Quoted passage:
Humility is very important in the Christian life. It's not one of the virtues that's taken among all the virtues. It's the most important virtue of all. Today is the feast day of St. Augustine of Hippo, a great doctor of the Church. He was a man who lived a life of revelry, of partying, of debauchery. But he was converted. He became a great priest and bishop of the Church, one of the most profound bishops. He was a writer that was absolutely incredible at his writings. Sixteen hundred years later and we still haven't translated them all into English, so prolific was he. A profound writer. And as he was reflecting on the spiritual life, he came to the understanding in his prayer and said that if we don't have humility, every other virtue that we appear to have is a lie. Because every other virtue I appear to have, if I don't have humility, ultimately is just about me. It could look really good on the outside - it could look positively saintly on the outside - but without humility, it's really about me.
That's humility - the call to us to be humble before the Lord. It's the foundation of the Christian life. It's our everything because it's the first place that Christ comes to redeem us. In the Fall, their first sin was a sin of pride, the sin of exalting themselves, and it's the Lord who came and humbled the Lord. But in response, the Lord Jesus comes to undo that same sin, and what is the remedy? Humility and obedience to the Father. He comes, empties himself and takes on our flesh, and saves us. Without humility, we are lost, and only with humility are we saved. So we must have it, but how do we get it? How do we grow in this virtue that's the foundation of everything that we do and are as Christians.
St. Benedict has this nice little 12 step approach where you can climb the ladder of humility. I have a hard time remembering three points quite often, so I don't expect you to remember twelve points, so if you want to find them out, you can find it HERE. I'd like to bring what he says and that part of the rule, as well as other writings, and it's emphasized in three main points.

Entries provided:
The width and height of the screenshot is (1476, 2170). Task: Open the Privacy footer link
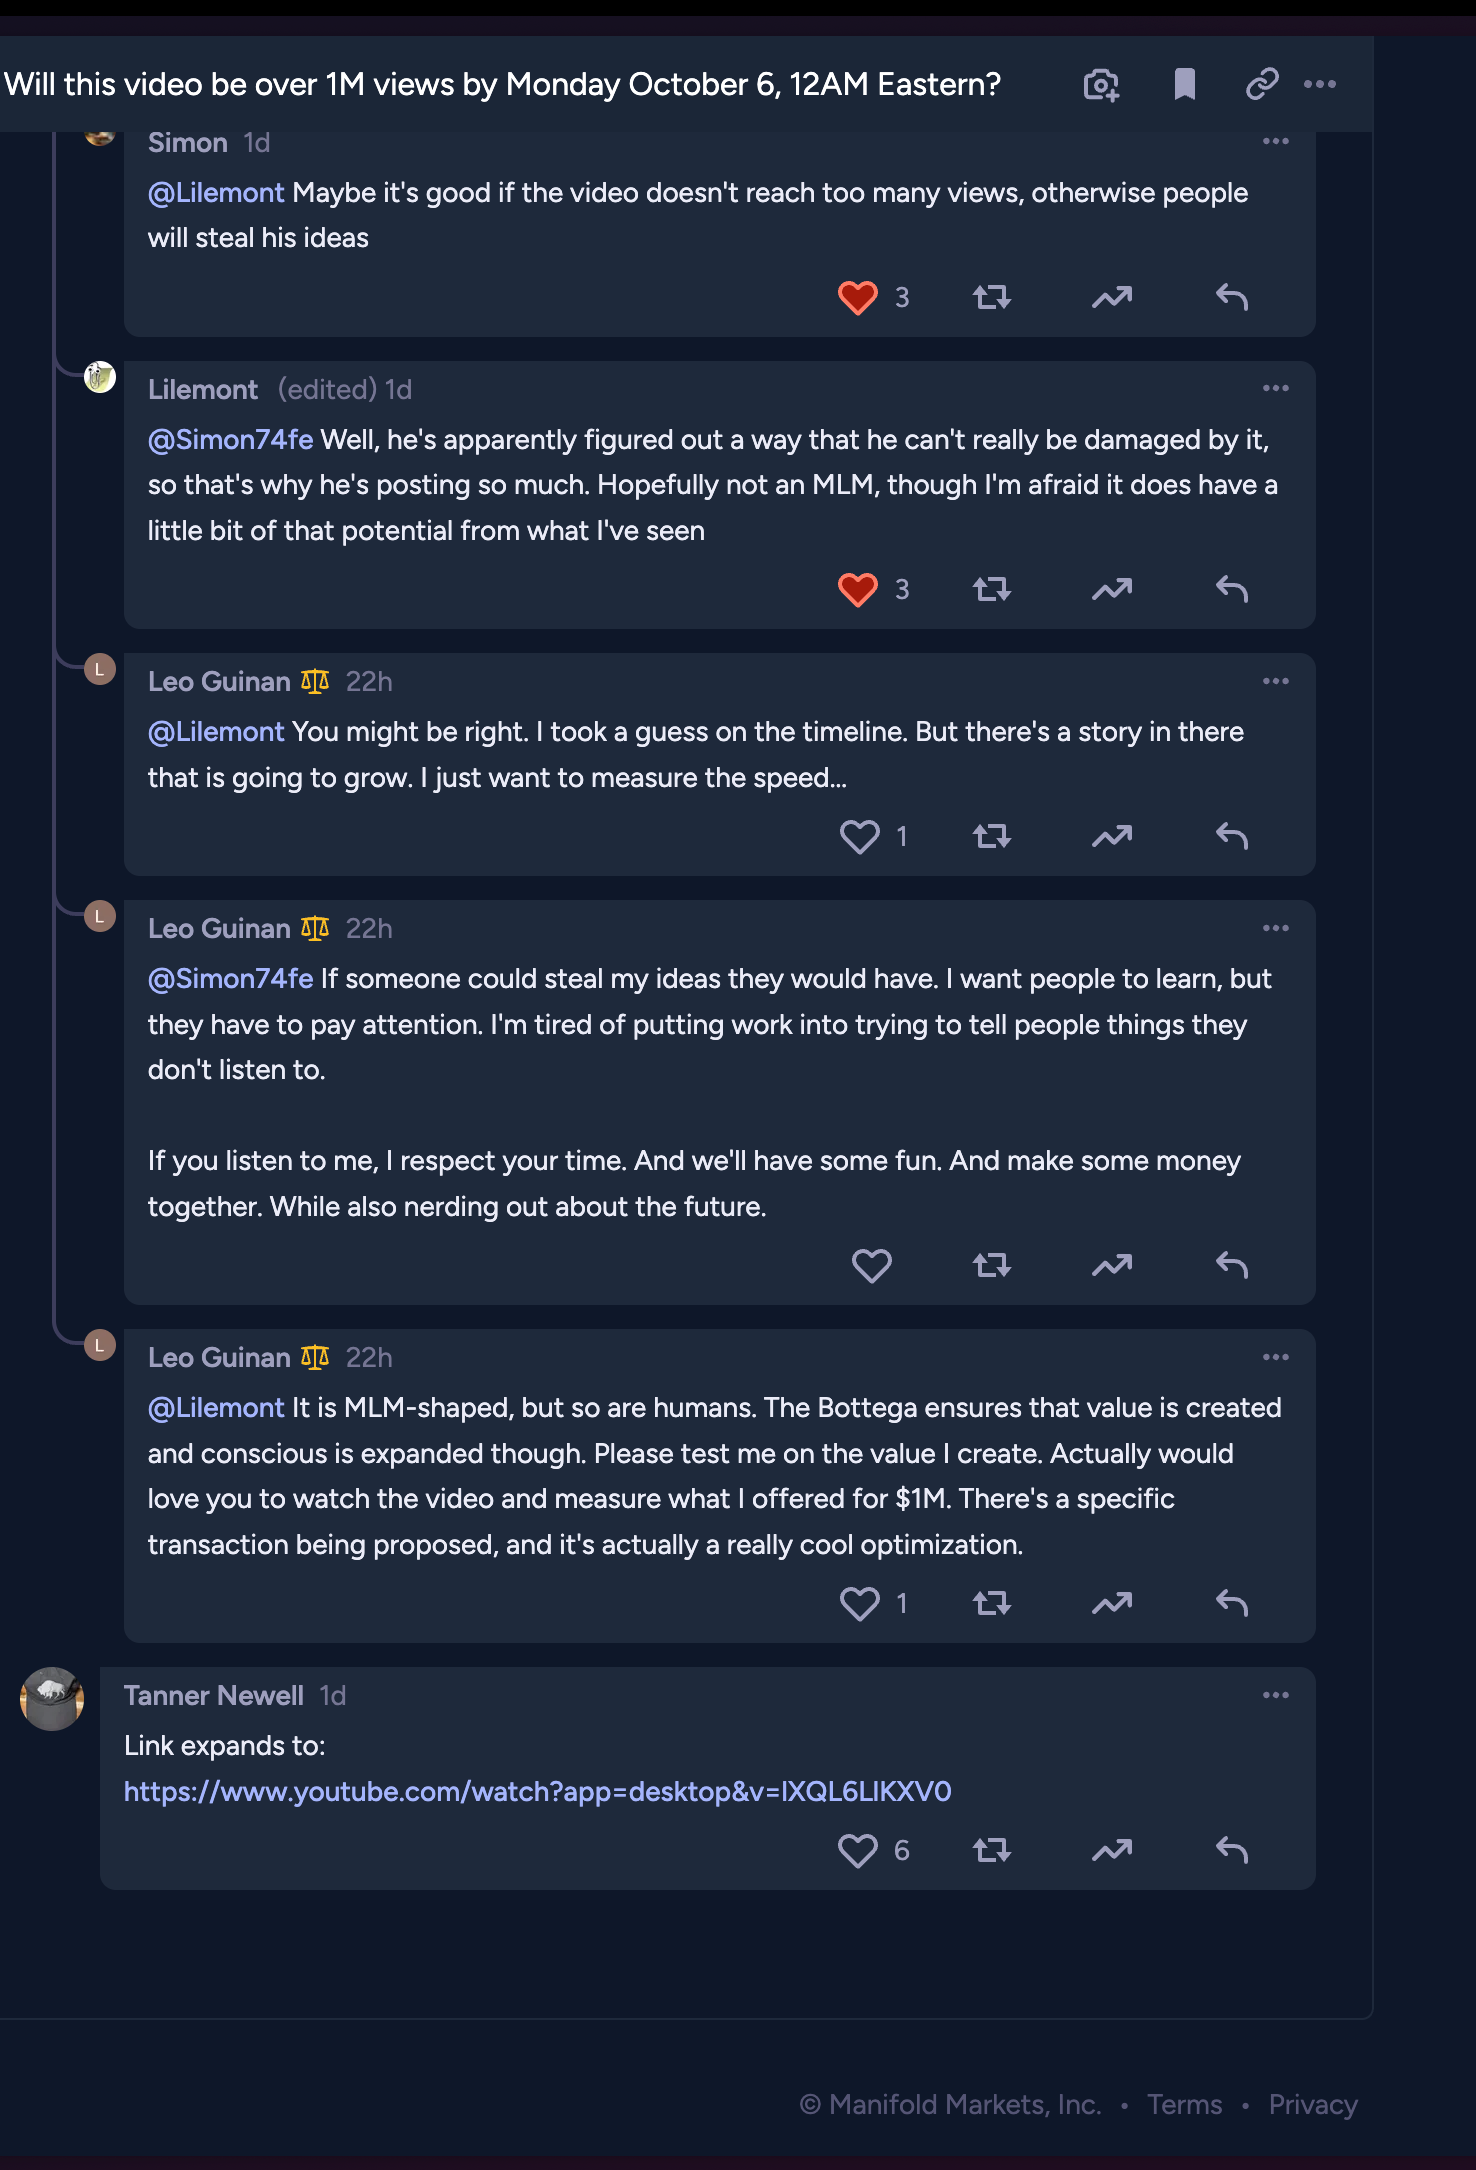(x=1312, y=2105)
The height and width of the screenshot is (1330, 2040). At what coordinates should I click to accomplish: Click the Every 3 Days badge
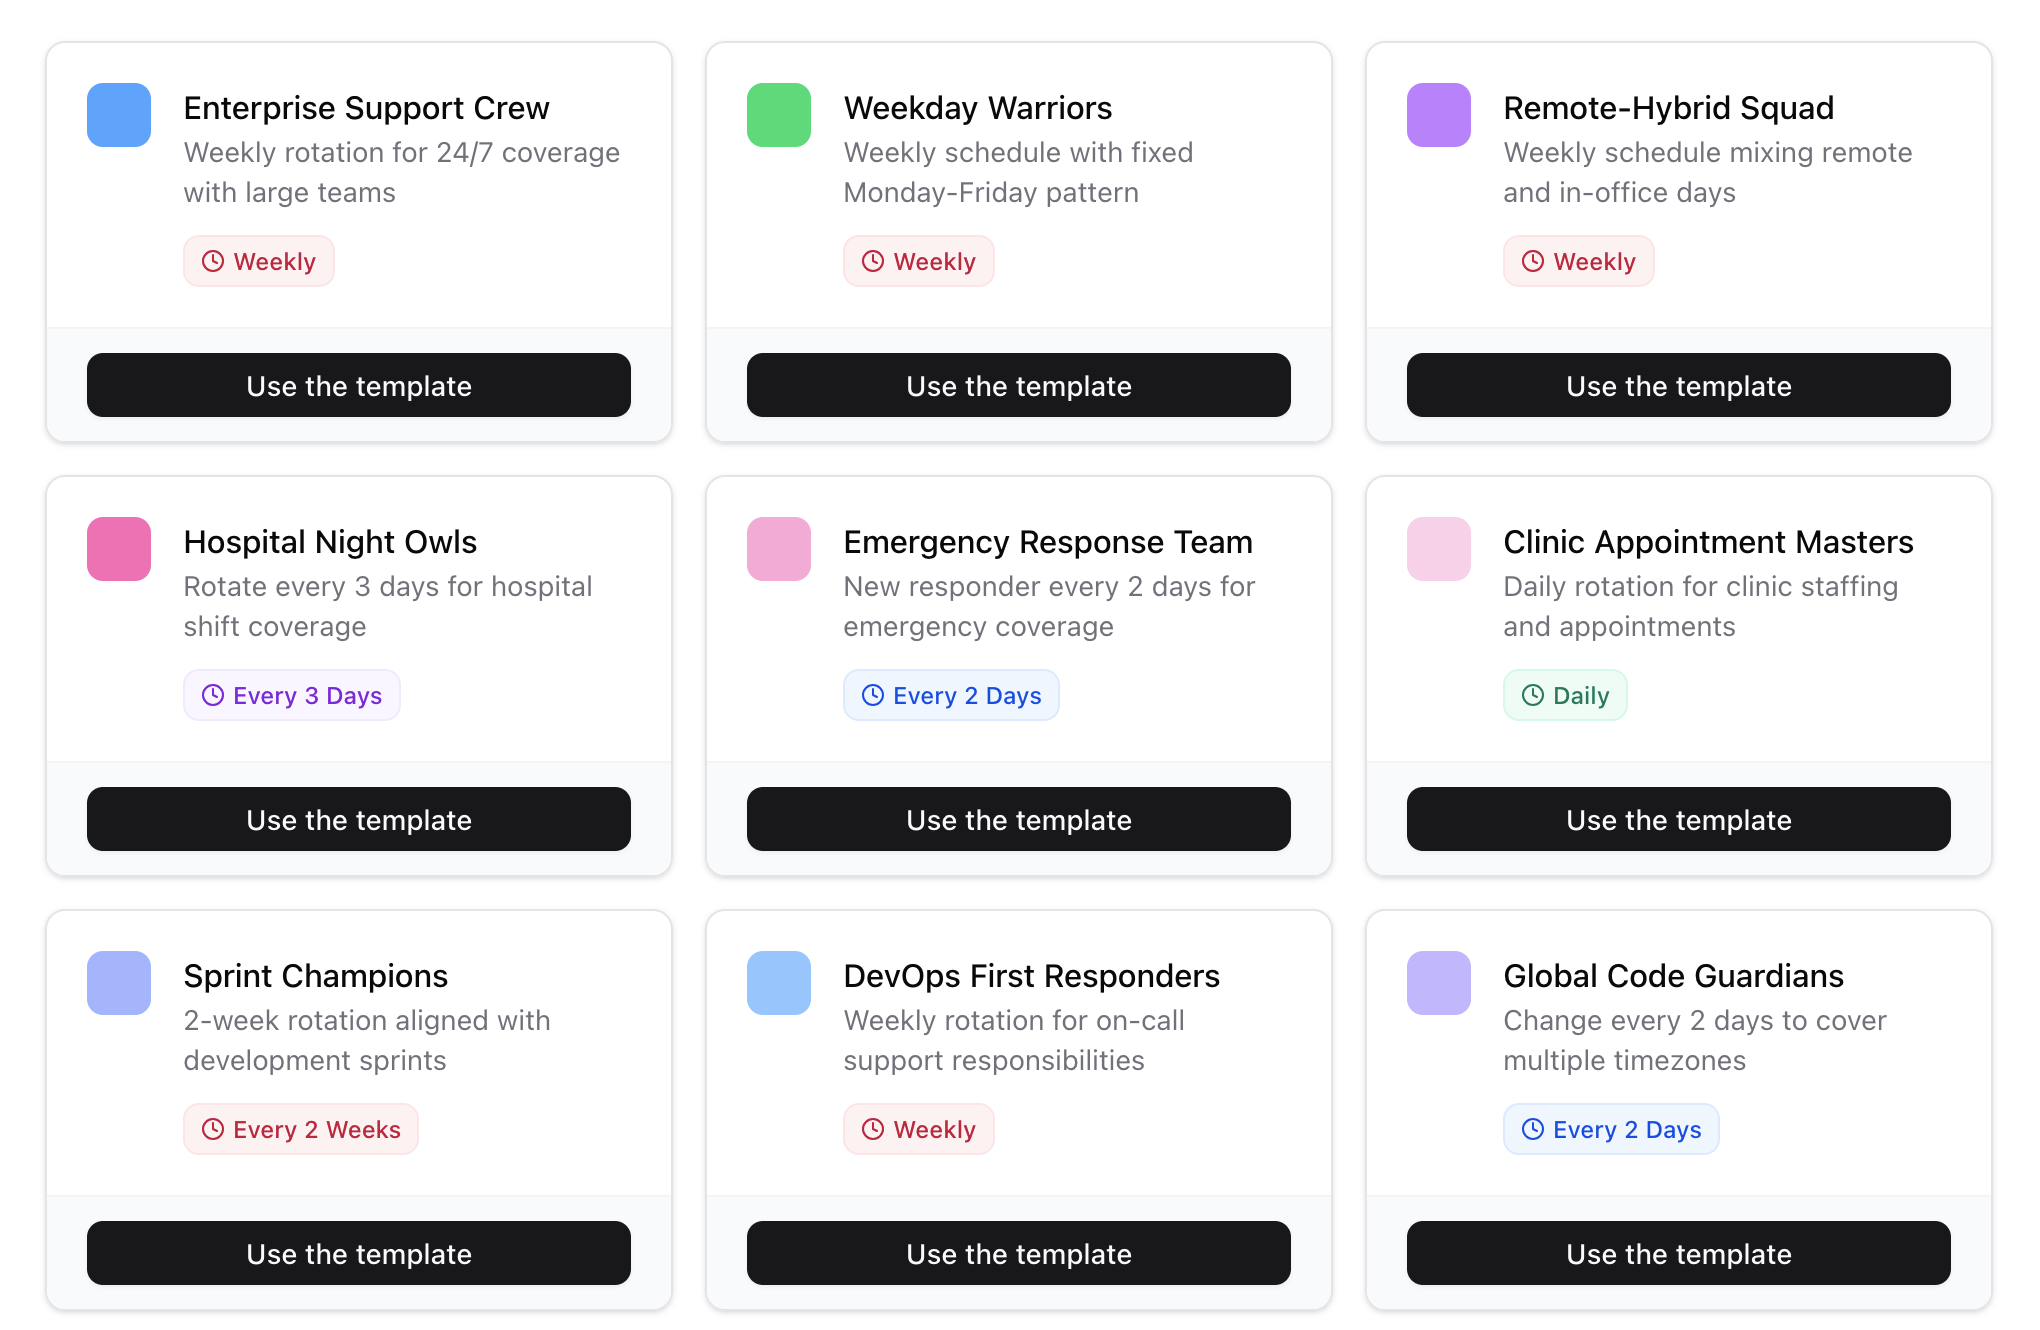(x=292, y=695)
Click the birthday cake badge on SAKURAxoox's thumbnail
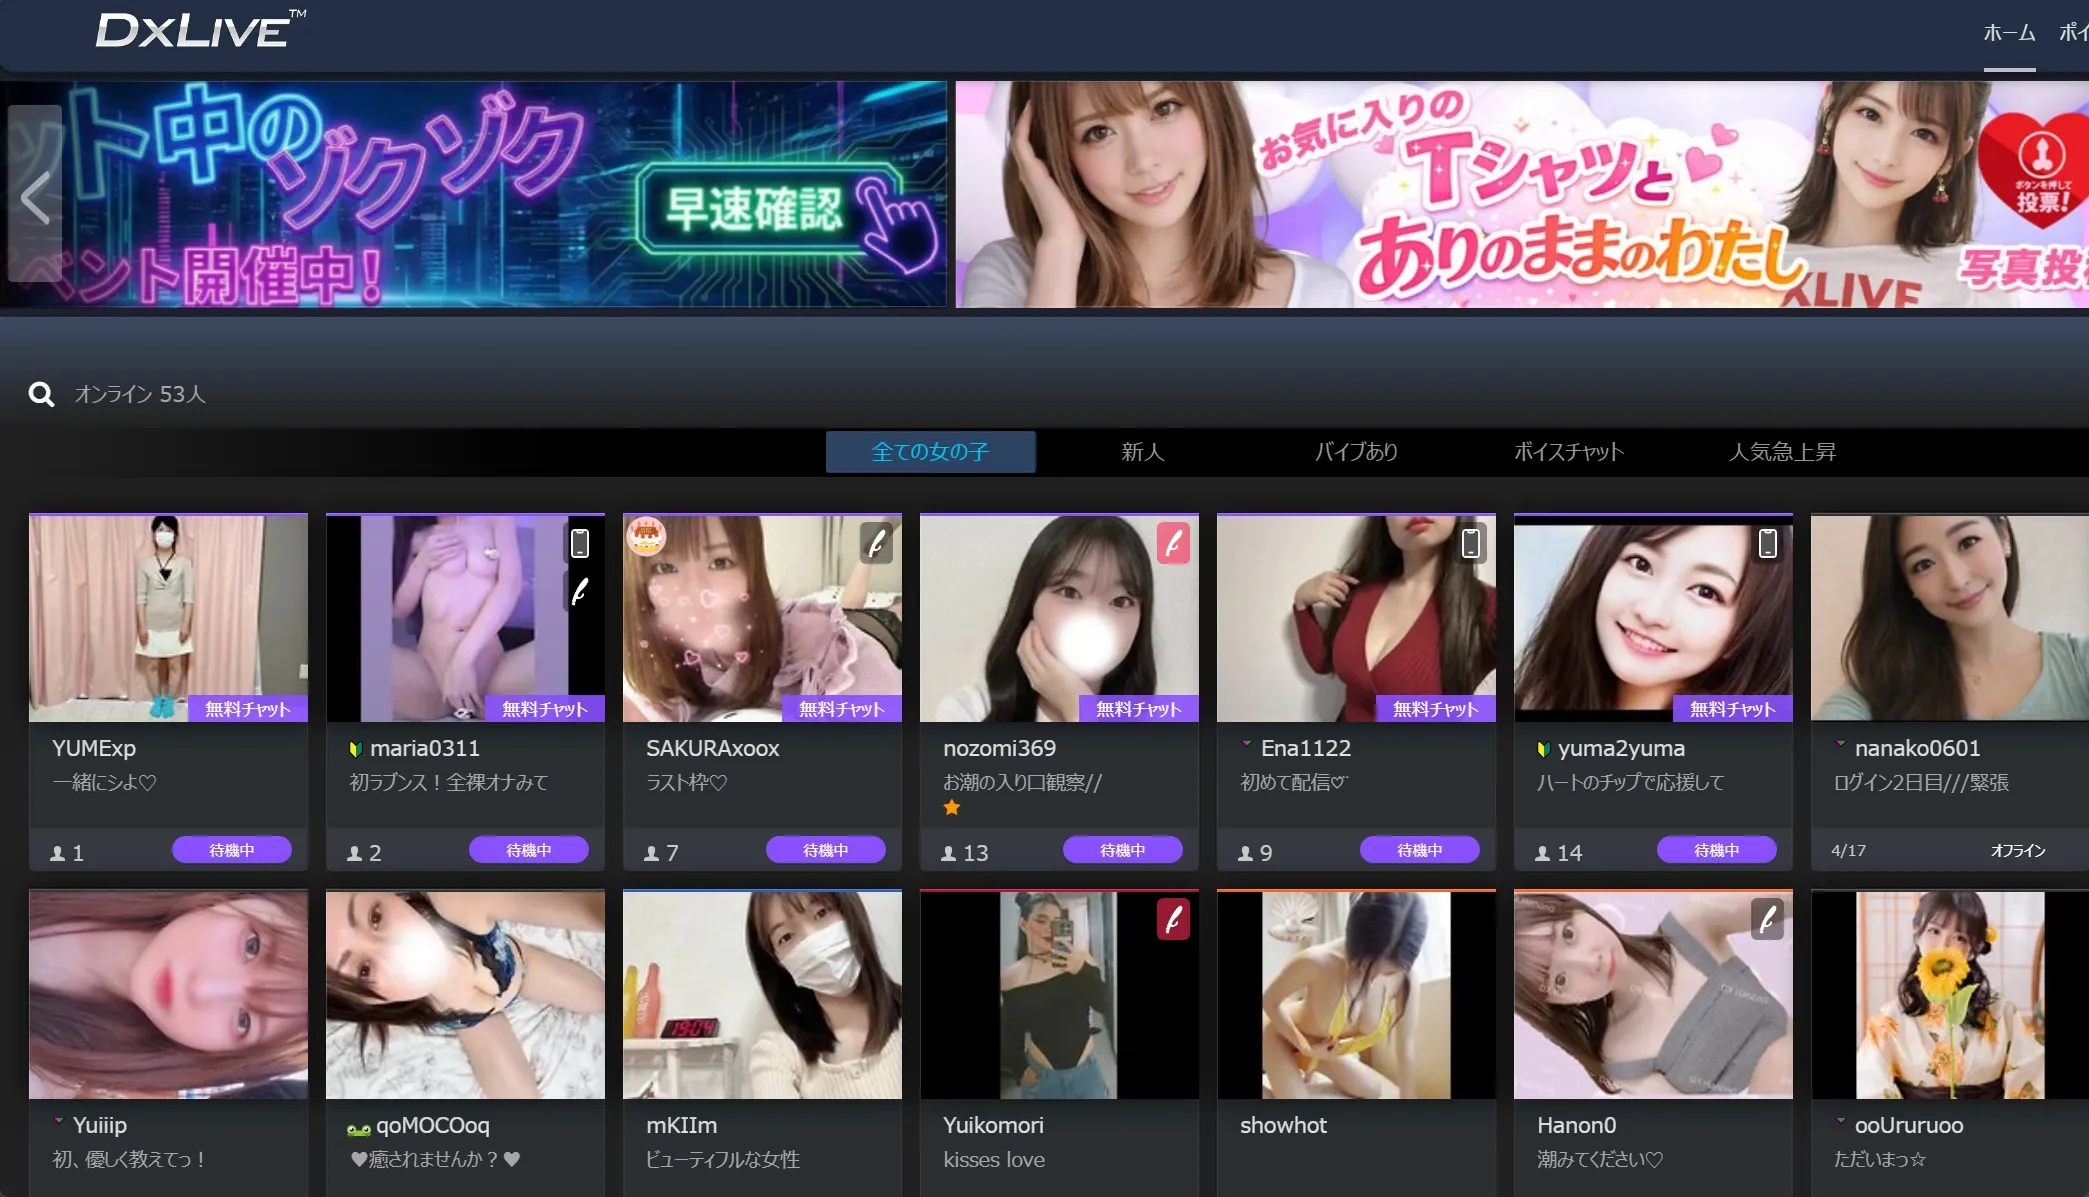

Work instructions:
Give a two-sentence summary of the passage on humility above.

Solved problem:
Humility is called the most important virtue and the foundation of the Christian life, and St. Augustine of Hippo came to understand in prayer that without humility every other virtue we appear to have is a lie, because it is ultimately about ourselves. The first sin was one of pride, which Jesus came to undo through humility and obedience to the Father, and the question of how to grow in humility is taken up through St. Benedict's twelve-step ladder and other writings, organized into three main points.